#### [RECORDS FOR THE EXERCISE]
+--

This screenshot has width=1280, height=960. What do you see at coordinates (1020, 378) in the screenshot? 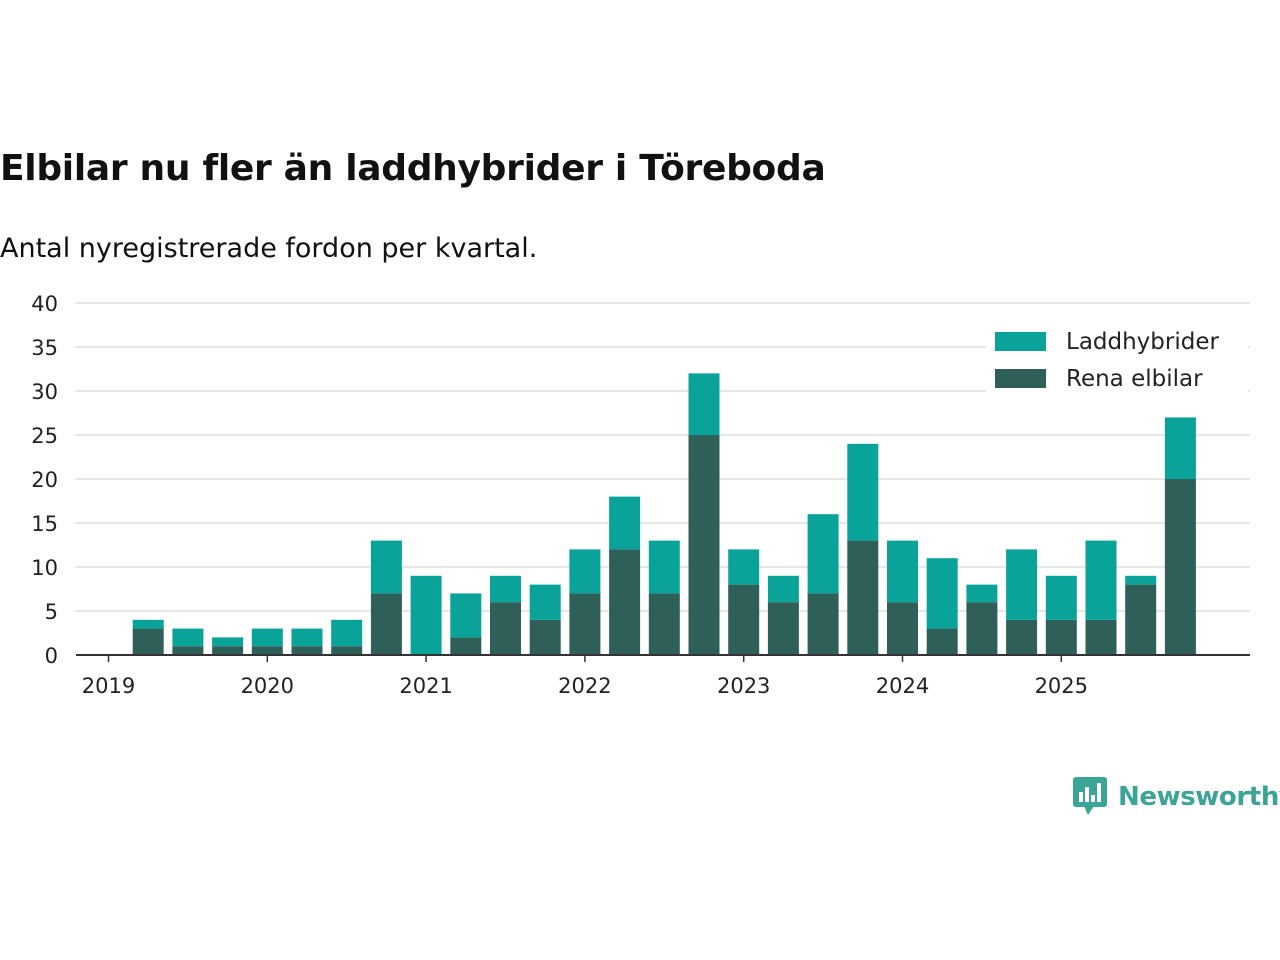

+--

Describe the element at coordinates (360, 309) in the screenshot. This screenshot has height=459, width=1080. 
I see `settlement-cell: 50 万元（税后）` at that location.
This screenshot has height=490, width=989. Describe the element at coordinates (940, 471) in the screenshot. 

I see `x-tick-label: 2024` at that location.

+--

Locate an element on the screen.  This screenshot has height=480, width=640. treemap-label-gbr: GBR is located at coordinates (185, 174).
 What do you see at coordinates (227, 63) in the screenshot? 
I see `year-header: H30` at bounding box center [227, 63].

+--

Reproduce verbatim the lines between the one holding "What do you see at coordinates (227, 63)" and the one holding "center [227, 63].", inclusive.

 What do you see at coordinates (227, 63) in the screenshot? 
I see `year-header: H30` at bounding box center [227, 63].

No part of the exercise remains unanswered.